自身の教育論・教師論を著した『子どもに寄り添う教師』を上梓した 佐藤 昇さん 高ヶ坂在住 72歳
後輩に託したい思いを込め
○…「教育の本質とは何なのか、教師とはどうあるべきか」。教員から校長、教育委員長まで半世紀近く教育に携わってきた。現役を引退し「終活」のための身辺整理の一環。部下や同僚から自身の教育実践を残してほしいと頼まれたことも背中を押した。2年前に著し、知人だけに渡した自費出版本の中から、教育に関する部分のみを抽出し、精査し、今回の著書にまとめた。「ちょっと色気が出たのかな。知らない人にも読んでもらいたいと思って」
○…長い教育現場において「ワル」もいれば、いじめや不登校もあった。研究したカウンセリング(教育相談)を強みに、生徒に寄り添った問題解決を実行してきた。そんな数多くの経験則をまとめている。今、教師同士が膝を突き合わせて議論する場が減っているように感じるという。現役の教師たちに残したい。反論でもいいので、教育論争をしてくれれば嬉しい。

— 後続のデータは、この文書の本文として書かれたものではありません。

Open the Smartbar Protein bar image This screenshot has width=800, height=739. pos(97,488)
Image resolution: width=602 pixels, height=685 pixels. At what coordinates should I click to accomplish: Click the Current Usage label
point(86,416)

○…市内の農家の3男として生まれる。小学生のころ、庭に巣を張っていたクモを題材にして夏休みの自由研究を仕上げ、先生に褒められたことが理科の教師になるきっかけ。町田二中ではバレーボールに熱中。熱心な顧問のもと、まさにバレーボール漬けの中学生活。自身が大学生になっても母校のコーチに専念するほど熱くなった。指導する楽しさを知り「バレーボール部の顧問を務めたい」。これもまた教師を志した動機の一つだと振り返る。
○…「充実した人生だった」。恩師の紹介で出会った妻との間には2人の息子に恵まれた。2人とも幸せな家庭を築き、孫も4人。そんなかわいい孫たちの描いたイラストを著書の表紙にした。「手に取ってもらいやすいかなと。なかなかいい絵でしょ」と、好々爺の顔ではにかむ。